On clicking [Show Shared Variables] in On Reading record>Action box>Variables, three variables are visible other than the StartupParameters variable: “reader,” “skippedReason,” and “skipRecord.” These variables are within the scope of the “On Reading record” function, and, therefore, available to all Action boxes within the “On Reading record” function.
“reader” of the data type “Record”: This variable contains the details of the record as defined with the fields present in the Data Format tab>Reader>Source fields.
“skippedReason” of the data type “string”: This variable contains the reason for skipping a record (if any) defined by the user.
“skipRecord” is of data type “boolean”: This variable allows the user to skip the record and prevent writing it to the target destination by updating this variable to True. By default, it is set with False.
The field mapping defines the values read from the data source to where they need to be placed in the destination. Once the data is read from the data source, and the “On Reading record” function is executed, the relevant source fields are mapped to the fields in the destination. Once the data fields mapping is applied, the record is ready to be stored in the relevant destination.
The “On Writing record” function is executed after the “On Reading record” function, and the field mapping is applied. In the “on Writing record” function, the record is ready to be written in the target entity. Users may define actions to update the field values of the mapped records. The values in the mapped records will be used when the record is written to the destination.
In the scope of “On Writing record” function three variables are visible and therefore are available to all Action boxes within this section. These are displayed by clicking [Show Shared Variables] in On Writing record>Action box>Variables.
These variables are “mapped,” “skippedReason,” and “skipRecord.”
“mapped” of the data type “Record”: This variable contains the details of the record as in the fields present in the Data Format tab>Field Mapping.
“skippedReason” of the data type “string”: This variable contains the reason for skipping a record (if any) defined by the user.
“skipRecord” of the data type “boolean”: This variable allows the user to skip the record and prevent writing it to the target destination by updating this variable to True, by default it is set to False.
The “On Skipped record” function defines the actions to be performed when records are skipped either in the “On Reading record” function or in the “On Writing record” function.
In the scope of this function two variables are visible and, therefore, are available to all Action boxes within the “On Skipped record” section.
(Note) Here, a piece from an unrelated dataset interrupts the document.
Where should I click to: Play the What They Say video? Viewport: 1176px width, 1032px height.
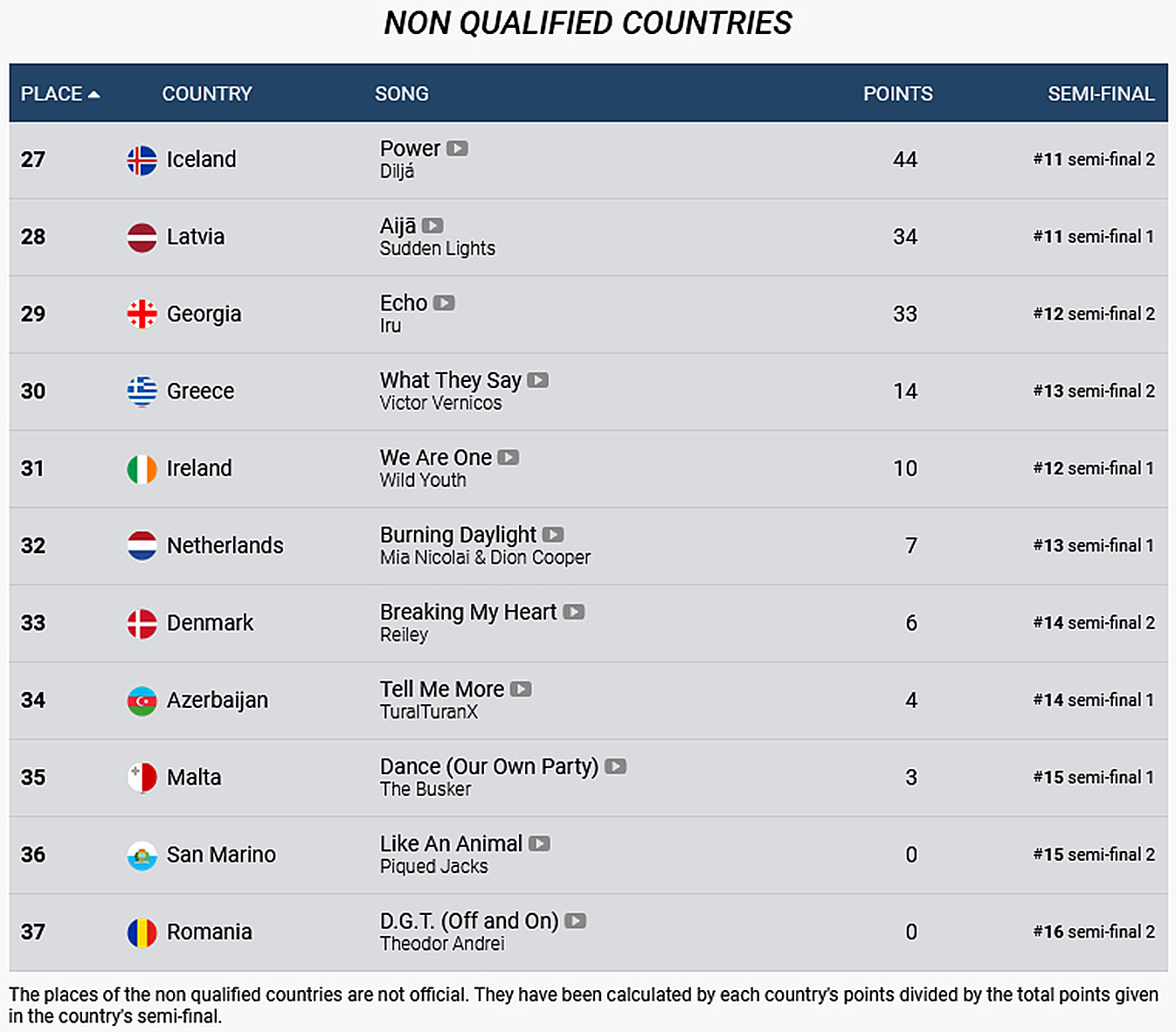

These are displayed by clicking [Show Shared Variables] in On Skipped record>Action box>Variables.
These variables are “isFromReader,” “Skipped,” and “skippedReason”:
“isFromReader”: This variable is of the data type “boolean”. Users can use this variable to verify if the record is skipped in the “on Reading record” section or “on Writing record” section.
“Skipped”: This variable is of the data type “record” and contains the details of the skipped record.
“skippedReason”: This variable is of the data type “string” and includes the reason for the skipped record.
Based on the function that contains the actions defining records to be skipped, the function execution sequence gets affected as follows:
If the actions for record skipping are defined in the “On Reading record” when the first record is read, the functions execution sequence is as follows:
The “On Reading record” function is executed.
The “On Skipped record” function is executed immediately after the “On Reading record”.
The “On Writing record” function is executed.
The “On Reading record” function is executed for the next record, and the cycle continues.
If skipping the record is set to True in the “On Writing record” when the record is read, the functon execution sequence is as follows:
The “On Reading record” function is executed.
The “On Writing record” function is executed.
The “On Skipped record” function is executed immediately after the “On Writing record”.
The “On Reading record” function is executed for the next record and the cycle continues.
The “On Completed” function consists of the actions to be performed when the service has completed i.e. when the last record of data has been processed and all the functions for the ETL pipeline have been executed.